AI tidies up Wikipedia’s references — and boosts reliability

hedge@beehaw.org · 1 year ago

AI tidies up Wikipedia’s references — and boosts reliability

salarua@sopuli.xyz · edit-2 10 months ago

Wikipedian here - AI on Wikipedia is actually nothing new. we’ve had a machine learning model identify malicious edits since 2017, and Cluebot (an ML-powered anti-vandalism bot) has been around for even longer than that.
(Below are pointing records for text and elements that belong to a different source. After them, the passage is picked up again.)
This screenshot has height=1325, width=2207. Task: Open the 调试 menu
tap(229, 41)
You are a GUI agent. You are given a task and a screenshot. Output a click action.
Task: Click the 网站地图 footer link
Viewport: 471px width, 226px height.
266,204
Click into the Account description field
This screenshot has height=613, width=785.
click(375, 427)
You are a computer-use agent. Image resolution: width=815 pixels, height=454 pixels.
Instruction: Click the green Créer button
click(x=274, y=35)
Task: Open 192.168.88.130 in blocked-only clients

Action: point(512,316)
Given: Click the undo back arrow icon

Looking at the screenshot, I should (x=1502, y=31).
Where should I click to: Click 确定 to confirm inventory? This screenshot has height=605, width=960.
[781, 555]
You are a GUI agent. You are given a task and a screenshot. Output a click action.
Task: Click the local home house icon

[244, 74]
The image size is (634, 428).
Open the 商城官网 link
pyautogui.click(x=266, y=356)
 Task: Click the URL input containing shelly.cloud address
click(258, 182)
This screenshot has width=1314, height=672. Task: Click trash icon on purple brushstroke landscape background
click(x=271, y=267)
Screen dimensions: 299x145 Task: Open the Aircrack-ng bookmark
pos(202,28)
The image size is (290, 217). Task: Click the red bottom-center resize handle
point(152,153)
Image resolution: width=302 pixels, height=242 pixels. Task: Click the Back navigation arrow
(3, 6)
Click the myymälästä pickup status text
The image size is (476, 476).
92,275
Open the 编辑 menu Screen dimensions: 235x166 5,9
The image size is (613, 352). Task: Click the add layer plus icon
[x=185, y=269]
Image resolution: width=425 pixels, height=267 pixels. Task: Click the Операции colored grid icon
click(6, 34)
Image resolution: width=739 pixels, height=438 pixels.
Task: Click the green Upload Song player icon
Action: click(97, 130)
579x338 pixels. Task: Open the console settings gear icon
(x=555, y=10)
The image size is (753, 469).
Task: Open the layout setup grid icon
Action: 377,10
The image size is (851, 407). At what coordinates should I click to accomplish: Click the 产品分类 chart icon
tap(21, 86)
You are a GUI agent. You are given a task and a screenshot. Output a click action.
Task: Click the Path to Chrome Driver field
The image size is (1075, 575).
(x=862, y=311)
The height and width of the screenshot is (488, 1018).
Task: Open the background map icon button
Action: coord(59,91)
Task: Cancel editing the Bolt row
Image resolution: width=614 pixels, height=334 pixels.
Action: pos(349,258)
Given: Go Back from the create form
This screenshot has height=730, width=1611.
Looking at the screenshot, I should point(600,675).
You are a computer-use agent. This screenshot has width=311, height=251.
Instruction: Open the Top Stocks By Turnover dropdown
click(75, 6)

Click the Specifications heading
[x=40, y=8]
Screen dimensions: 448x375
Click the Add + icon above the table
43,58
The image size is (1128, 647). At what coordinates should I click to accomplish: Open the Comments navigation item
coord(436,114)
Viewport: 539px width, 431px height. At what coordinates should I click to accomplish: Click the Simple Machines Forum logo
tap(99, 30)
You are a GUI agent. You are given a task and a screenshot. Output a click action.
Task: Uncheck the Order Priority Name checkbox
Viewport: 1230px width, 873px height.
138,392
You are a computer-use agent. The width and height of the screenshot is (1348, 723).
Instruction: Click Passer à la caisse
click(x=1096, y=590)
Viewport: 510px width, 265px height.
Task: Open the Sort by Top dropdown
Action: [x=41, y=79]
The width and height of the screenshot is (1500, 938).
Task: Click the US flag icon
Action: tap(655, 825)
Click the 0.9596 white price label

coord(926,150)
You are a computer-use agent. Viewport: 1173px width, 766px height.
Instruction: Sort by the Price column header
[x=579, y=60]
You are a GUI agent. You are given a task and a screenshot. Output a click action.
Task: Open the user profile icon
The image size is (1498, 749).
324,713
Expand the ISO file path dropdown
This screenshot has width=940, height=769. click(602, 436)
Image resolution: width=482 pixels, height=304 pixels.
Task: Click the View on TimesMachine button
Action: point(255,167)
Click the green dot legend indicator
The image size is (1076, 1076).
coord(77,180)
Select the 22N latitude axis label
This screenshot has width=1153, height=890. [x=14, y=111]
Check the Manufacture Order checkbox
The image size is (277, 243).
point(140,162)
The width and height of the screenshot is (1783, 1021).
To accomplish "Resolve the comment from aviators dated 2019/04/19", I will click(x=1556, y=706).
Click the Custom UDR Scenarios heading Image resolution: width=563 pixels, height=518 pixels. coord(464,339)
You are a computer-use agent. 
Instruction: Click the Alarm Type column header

even so, this is pretty exciting. from what i gather, this is a transformer model turned on its side; instead of taking textual data and transforming it, it checks to see if two pieces of textual data could reasonably be transformations of each other. used responsibly, this could really help knock out those [dubious] and [failed verification] tags en masse

bionicjoey@lemmy.ca · 1 year ago

If I’m understanding you correctly, it doesn’t ever edit the actual pages, it just adds flags on certain kinds of content. Is that right?

salarua@sopuli.xyz · 1 year ago

yes. it only surfaces citations that may back up the content better, an editor still has to read the source and approve the change

Hundun@beehaw.org · 1 year ago

Fascinating, as a developer, where can I read more/contribute?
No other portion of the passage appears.